2019 play by David Williamson

The Big Time is a 2019 Australian comedy play by David Williamson. It premiered at the Ensemble Theatre in Sydney from January to March 2019.
==Plot==
Two female actors who attended drama school together at NIDA have different career paths. Celia is a high profile soap star earning large amounts of money and enjoying a celebrity lifestyle. Vicki is working in independent theatre. When Vicki proposes they collaborate on an ambitious new film project, it could be a big opportunity for both.
==Original cast==
- Claudia Barrie
- Zoe Carides
- Aileen Huynh
- Matt Minto
- Jeremy Waters
- Ben Wood

==Production==
Williamson was inspired to write the play by the lengths people go to succeed in show business. "It’s apparent the only place to be if you’re in this profession is the big time, at the top," he says. "Otherwise your life is miserable."

He was particularly inspired by the careers of his sons Felix and Rory, who were both actors but gave it up. "It’s the feeling of worthlessness, depression," he said. "When you’re judged all the time and found wanting, you have to feel like a lesser human being, you have to feel shrivelled inside.... Nothing in this play is something I haven’t seen happen before my eyes. You’re offered the big chance of a life time, but it involves betraying someone close to you. A lot of people will go that way."

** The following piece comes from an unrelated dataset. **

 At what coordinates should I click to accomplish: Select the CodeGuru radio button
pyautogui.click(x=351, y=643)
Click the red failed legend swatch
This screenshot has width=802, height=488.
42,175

Williamson said the issues were not limited to show business. "It’s a highly competitive arena that puts enormous psychological pressure on a lot of people," he admits, adding that "it’s a reflection on the way our general society is going, where nobody has real job security anymore... Since Thatcher and Reagan decided neoliberalism was the way to go, the world has become a nastier, more competitive, more ruthless place. There’s no perfect society, but I don't think it needs to be as brutal as it is now."